Re: re(4) driver dropping packets when reading NFS files

From: Rick Macklem <rmacklem_at_uoguelph.ca>
Date: Mon, 1 Nov 2010 18:18:13 -0400 (EDT)
> On Sun, Oct 31, 2010 at 05:46:57PM -0400, Rick Macklem wrote:
> > I recently purchased a laptop that has a re(4) Realtek
> > 8101E/8102E/8103E net
> > chip in it and I find that it is dropping packets like crazy when
> > reading
> > files over an NFS mount. (It seems that bursts of receive traffic
> > cause it,
> > since when I look over wireshark, typically the 2nd packet in a read
> > reply
> > is not received, although it was sent at the other end.)
> >
> 
> Are you using NFS over UDP?

The test I referred to was over TCP, which works fine until reading a
file and then about the second TCP data segment that is sent by the
server isn't received by the client with the re(4). (I had tcpdump
capturing on both machines and then compared them using wireshark.)
The read does progress slowly, after TCP retransmits the segment that
was dropped. The result is a rate of about 10 reads/sec.
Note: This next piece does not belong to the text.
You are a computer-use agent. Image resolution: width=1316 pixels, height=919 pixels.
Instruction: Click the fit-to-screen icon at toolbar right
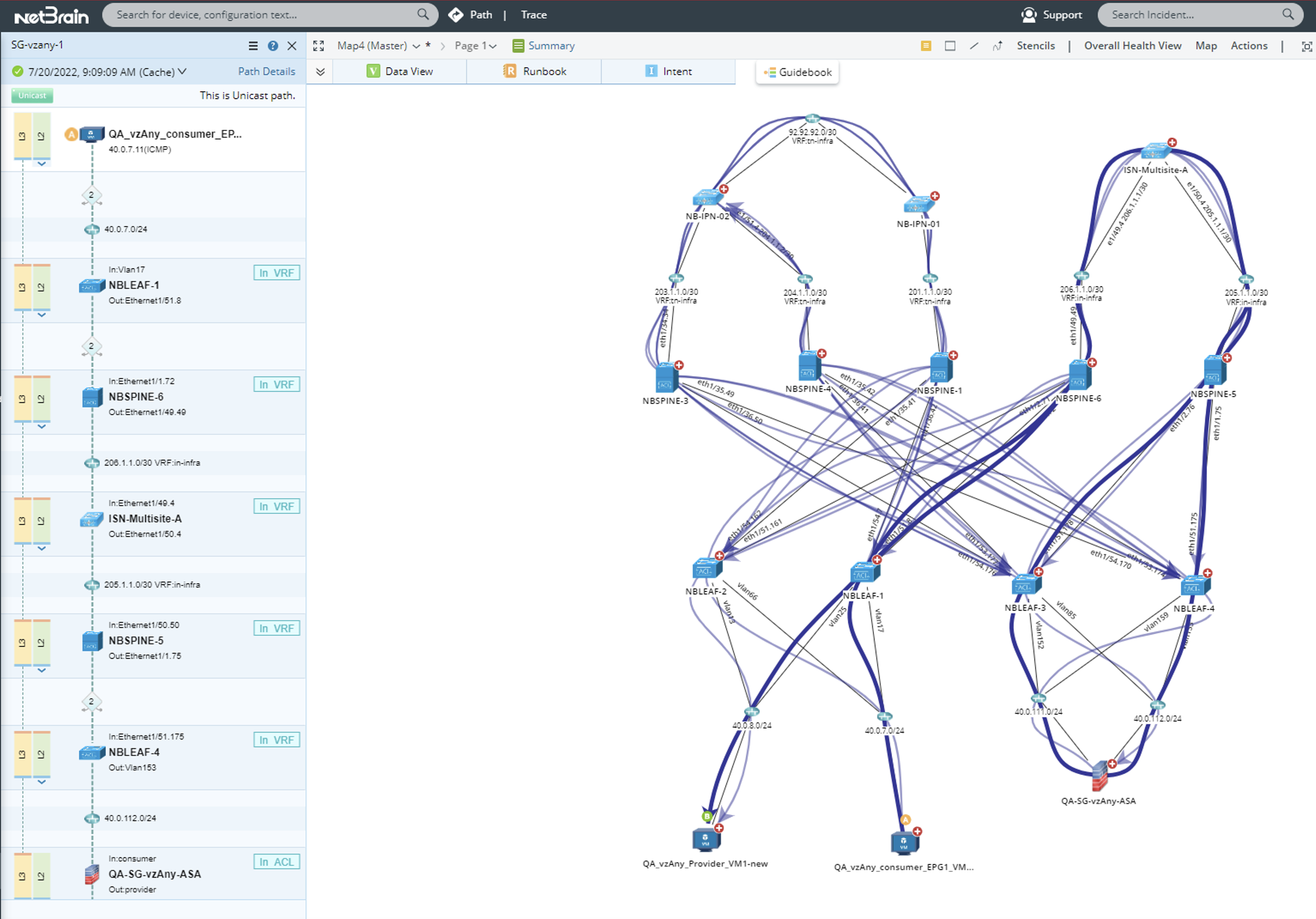coord(1306,46)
A test over UDP gets nowhere. You just gets lots of
  "IP fragments timed out" when you "netstat -s", so it seems to
  consistently drop a fragment in the read UDP reply.
> 
> > Adding "options DEVICE_POLLING" helps a lot. (ie. order of magnitude
> > faster
> > reading) Does this hint that interrupts are being lost or delayed
> > too much?
> >
> 
> Actually I'm not a fan of polling(4) but re(4) controllers might be
> exceptional one due to controller limitation but order of magnitude
> faster indicates something is wrong in driver.
> 

Yep, I'd agree. I can print out the exact chip device info, but if you
don't have data sheets, it may not help. It seems to be a low end chip,
since it doesn't support 1Gbps --> closer to an 8139. It might be
called an 8036, since that # shows up in the device resources under
windoze.

> 
> AFAIK re(4) controllers lacks interrupts moderation so re(4) used
> to rely on taskqueue to reduce number of interrupts. It was written
> long time ago by Bill and I'm not sure whether it's still valid for
> recent PCIe RealTek controllers. One of problem is getting
> stand-alone PCIe controllers in market and I was not able to buy
> recent controllers. This is one of reason why re(4) still lacks TSO,
> jumbo frame and 64bit DMA support for newer controllers. Another
> problem is RealTek no longer releases data sheet so it's hard to
> write new features that may present on recent controllers.
> 
> Recent re(4) controllers started to support small set of hardware
> MAC statistics counters and that may help to understand how many
> frames were lost under heavy load. I'll let you know when I have a
> patch for that. Flow-control may also enhance performance a little
> bit but it was not implemented yet like most other consumer grade
> ethernet drivers. But this may change in near future, marius_at_ is
> actively working on this so we'll get generic flow-control
> framework in tree.

It drops a frame as soon as the read starts and there is a burst
of more than one. (I can email you the tcpdump captures if you're
interested and you won't have to look far into it to see it happen.)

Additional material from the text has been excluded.